#### Input for this task

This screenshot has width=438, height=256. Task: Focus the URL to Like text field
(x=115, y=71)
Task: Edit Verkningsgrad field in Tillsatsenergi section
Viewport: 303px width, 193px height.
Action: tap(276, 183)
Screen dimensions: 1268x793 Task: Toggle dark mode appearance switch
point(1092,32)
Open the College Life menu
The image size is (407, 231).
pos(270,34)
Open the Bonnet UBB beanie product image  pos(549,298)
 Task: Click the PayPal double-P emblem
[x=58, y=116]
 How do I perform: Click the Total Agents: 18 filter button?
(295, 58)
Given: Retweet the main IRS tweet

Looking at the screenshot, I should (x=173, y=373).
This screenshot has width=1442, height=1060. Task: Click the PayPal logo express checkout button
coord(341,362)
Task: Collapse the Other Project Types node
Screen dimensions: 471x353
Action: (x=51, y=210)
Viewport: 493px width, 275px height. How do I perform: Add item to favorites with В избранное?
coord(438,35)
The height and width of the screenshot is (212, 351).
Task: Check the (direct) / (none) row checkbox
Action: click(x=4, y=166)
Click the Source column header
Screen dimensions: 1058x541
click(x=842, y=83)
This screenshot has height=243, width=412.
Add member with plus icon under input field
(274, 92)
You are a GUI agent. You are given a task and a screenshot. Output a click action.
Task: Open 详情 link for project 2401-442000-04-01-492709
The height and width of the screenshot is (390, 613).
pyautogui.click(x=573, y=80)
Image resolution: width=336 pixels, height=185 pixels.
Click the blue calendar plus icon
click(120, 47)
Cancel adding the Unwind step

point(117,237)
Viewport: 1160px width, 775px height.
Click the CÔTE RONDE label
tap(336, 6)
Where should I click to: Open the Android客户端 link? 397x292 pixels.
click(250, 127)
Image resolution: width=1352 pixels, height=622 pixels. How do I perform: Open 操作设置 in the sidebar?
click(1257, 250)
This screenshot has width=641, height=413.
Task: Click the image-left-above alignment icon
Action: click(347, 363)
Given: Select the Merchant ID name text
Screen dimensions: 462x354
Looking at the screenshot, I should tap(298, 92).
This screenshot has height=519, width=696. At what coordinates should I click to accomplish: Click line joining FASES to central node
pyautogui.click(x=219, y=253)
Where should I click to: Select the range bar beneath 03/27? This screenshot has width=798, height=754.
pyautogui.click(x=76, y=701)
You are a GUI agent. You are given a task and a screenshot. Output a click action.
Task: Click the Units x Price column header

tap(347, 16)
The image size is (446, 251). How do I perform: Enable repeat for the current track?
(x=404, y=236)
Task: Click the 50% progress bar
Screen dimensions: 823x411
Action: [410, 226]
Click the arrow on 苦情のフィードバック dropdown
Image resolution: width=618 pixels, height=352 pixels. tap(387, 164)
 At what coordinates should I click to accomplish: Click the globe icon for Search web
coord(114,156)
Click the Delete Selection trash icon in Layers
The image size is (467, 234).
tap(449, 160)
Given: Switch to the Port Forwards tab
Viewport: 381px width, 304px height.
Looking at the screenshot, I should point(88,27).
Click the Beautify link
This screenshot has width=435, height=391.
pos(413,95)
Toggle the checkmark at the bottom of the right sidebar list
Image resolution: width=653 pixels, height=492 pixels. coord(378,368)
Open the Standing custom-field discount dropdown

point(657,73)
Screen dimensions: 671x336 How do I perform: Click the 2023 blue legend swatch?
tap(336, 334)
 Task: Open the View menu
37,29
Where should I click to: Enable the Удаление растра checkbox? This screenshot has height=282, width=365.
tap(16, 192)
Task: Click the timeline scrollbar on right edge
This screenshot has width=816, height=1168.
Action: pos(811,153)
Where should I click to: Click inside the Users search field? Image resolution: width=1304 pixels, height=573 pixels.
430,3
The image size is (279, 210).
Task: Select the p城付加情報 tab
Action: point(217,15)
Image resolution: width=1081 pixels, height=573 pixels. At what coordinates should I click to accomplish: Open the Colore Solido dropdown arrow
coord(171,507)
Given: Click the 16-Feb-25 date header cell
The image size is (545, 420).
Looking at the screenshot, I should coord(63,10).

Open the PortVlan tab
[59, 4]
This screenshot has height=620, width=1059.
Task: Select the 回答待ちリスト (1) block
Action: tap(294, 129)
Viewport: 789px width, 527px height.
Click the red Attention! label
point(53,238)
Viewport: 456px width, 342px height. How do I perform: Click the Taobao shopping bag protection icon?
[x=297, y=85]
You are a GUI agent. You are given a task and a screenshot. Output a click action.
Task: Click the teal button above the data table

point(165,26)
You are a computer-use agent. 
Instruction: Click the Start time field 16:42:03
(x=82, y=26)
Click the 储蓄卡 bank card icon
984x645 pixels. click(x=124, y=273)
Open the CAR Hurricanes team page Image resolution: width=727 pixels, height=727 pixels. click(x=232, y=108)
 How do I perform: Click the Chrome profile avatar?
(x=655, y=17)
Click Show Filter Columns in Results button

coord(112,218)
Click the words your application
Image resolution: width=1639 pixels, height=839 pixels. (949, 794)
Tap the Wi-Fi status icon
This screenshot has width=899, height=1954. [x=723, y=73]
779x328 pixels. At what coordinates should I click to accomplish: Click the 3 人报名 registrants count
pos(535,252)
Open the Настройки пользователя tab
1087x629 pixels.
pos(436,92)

########

- _Directions for this task_:
The records above should be restated word for word in their entirety.

- _Written solution_:
This screenshot has width=438, height=256. Task: Focus the URL to Like text field
(x=115, y=71)
Task: Edit Verkningsgrad field in Tillsatsenergi section
Viewport: 303px width, 193px height.
Action: tap(276, 183)
Screen dimensions: 1268x793 Task: Toggle dark mode appearance switch
point(1092,32)
Open the College Life menu
The image size is (407, 231).
pos(270,34)
Open the Bonnet UBB beanie product image  pos(549,298)
 Task: Click the PayPal double-P emblem
[x=58, y=116]
 How do I perform: Click the Total Agents: 18 filter button?
(295, 58)
Given: Retweet the main IRS tweet

Looking at the screenshot, I should (x=173, y=373).
This screenshot has width=1442, height=1060. Task: Click the PayPal logo express checkout button
coord(341,362)
Task: Collapse the Other Project Types node
Screen dimensions: 471x353
Action: (x=51, y=210)
Viewport: 493px width, 275px height. How do I perform: Add item to favorites with В избранное?
coord(438,35)
The height and width of the screenshot is (212, 351).
Task: Check the (direct) / (none) row checkbox
Action: click(x=4, y=166)
Click the Source column header
Screen dimensions: 1058x541
click(x=842, y=83)
This screenshot has height=243, width=412.
Add member with plus icon under input field
(274, 92)
You are a GUI agent. You are given a task and a screenshot. Output a click action.
Task: Open 详情 link for project 2401-442000-04-01-492709
The height and width of the screenshot is (390, 613).
pyautogui.click(x=573, y=80)
Image resolution: width=336 pixels, height=185 pixels.
Click the blue calendar plus icon
click(120, 47)
Cancel adding the Unwind step

point(117,237)
Viewport: 1160px width, 775px height.
Click the CÔTE RONDE label
tap(336, 6)
Where should I click to: Open the Android客户端 link? 397x292 pixels.
click(250, 127)
Image resolution: width=1352 pixels, height=622 pixels. How do I perform: Open 操作设置 in the sidebar?
click(1257, 250)
This screenshot has width=641, height=413.
Task: Click the image-left-above alignment icon
Action: click(347, 363)
Given: Select the Merchant ID name text
Screen dimensions: 462x354
Looking at the screenshot, I should tap(298, 92).
This screenshot has height=519, width=696. At what coordinates should I click to accomplish: Click line joining FASES to central node
pyautogui.click(x=219, y=253)
Where should I click to: Select the range bar beneath 03/27? This screenshot has width=798, height=754.
pyautogui.click(x=76, y=701)
You are a GUI agent. You are given a task and a screenshot. Output a click action.
Task: Click the Units x Price column header

tap(347, 16)
The image size is (446, 251). How do I perform: Enable repeat for the current track?
(x=404, y=236)
Task: Click the 50% progress bar
Screen dimensions: 823x411
Action: [410, 226]
Click the arrow on 苦情のフィードバック dropdown
Image resolution: width=618 pixels, height=352 pixels. tap(387, 164)
 At what coordinates should I click to accomplish: Click the globe icon for Search web
coord(114,156)
Click the Delete Selection trash icon in Layers
The image size is (467, 234).
tap(449, 160)
Given: Switch to the Port Forwards tab
Viewport: 381px width, 304px height.
Looking at the screenshot, I should point(88,27).
Click the Beautify link
This screenshot has width=435, height=391.
pos(413,95)
Toggle the checkmark at the bottom of the right sidebar list
Image resolution: width=653 pixels, height=492 pixels. coord(378,368)
Open the Standing custom-field discount dropdown

point(657,73)
Screen dimensions: 671x336 How do I perform: Click the 2023 blue legend swatch?
tap(336, 334)
 Task: Open the View menu
37,29
Where should I click to: Enable the Удаление растра checkbox? This screenshot has height=282, width=365.
tap(16, 192)
Task: Click the timeline scrollbar on right edge
This screenshot has width=816, height=1168.
Action: pos(811,153)
Where should I click to: Click inside the Users search field? Image resolution: width=1304 pixels, height=573 pixels.
430,3
The image size is (279, 210).
Task: Select the p城付加情報 tab
Action: point(217,15)
Image resolution: width=1081 pixels, height=573 pixels. At what coordinates should I click to accomplish: Open the Colore Solido dropdown arrow
coord(171,507)
Given: Click the 16-Feb-25 date header cell
The image size is (545, 420).
Looking at the screenshot, I should coord(63,10).

Open the PortVlan tab
[59, 4]
This screenshot has height=620, width=1059.
Task: Select the 回答待ちリスト (1) block
Action: tap(294, 129)
Viewport: 789px width, 527px height.
Click the red Attention! label
point(53,238)
Viewport: 456px width, 342px height. How do I perform: Click the Taobao shopping bag protection icon?
[x=297, y=85]
You are a GUI agent. You are given a task and a screenshot. Output a click action.
Task: Click the teal button above the data table

point(165,26)
You are a computer-use agent. 
Instruction: Click the Start time field 16:42:03
(x=82, y=26)
Click the 储蓄卡 bank card icon
984x645 pixels. click(x=124, y=273)
Open the CAR Hurricanes team page Image resolution: width=727 pixels, height=727 pixels. click(x=232, y=108)
 How do I perform: Click the Chrome profile avatar?
(x=655, y=17)
Click Show Filter Columns in Results button

coord(112,218)
Click the words your application
Image resolution: width=1639 pixels, height=839 pixels. (949, 794)
Tap the Wi-Fi status icon
This screenshot has width=899, height=1954. [x=723, y=73]
779x328 pixels. At what coordinates should I click to accomplish: Click the 3 人报名 registrants count
pos(535,252)
Open the Настройки пользователя tab
1087x629 pixels.
pos(436,92)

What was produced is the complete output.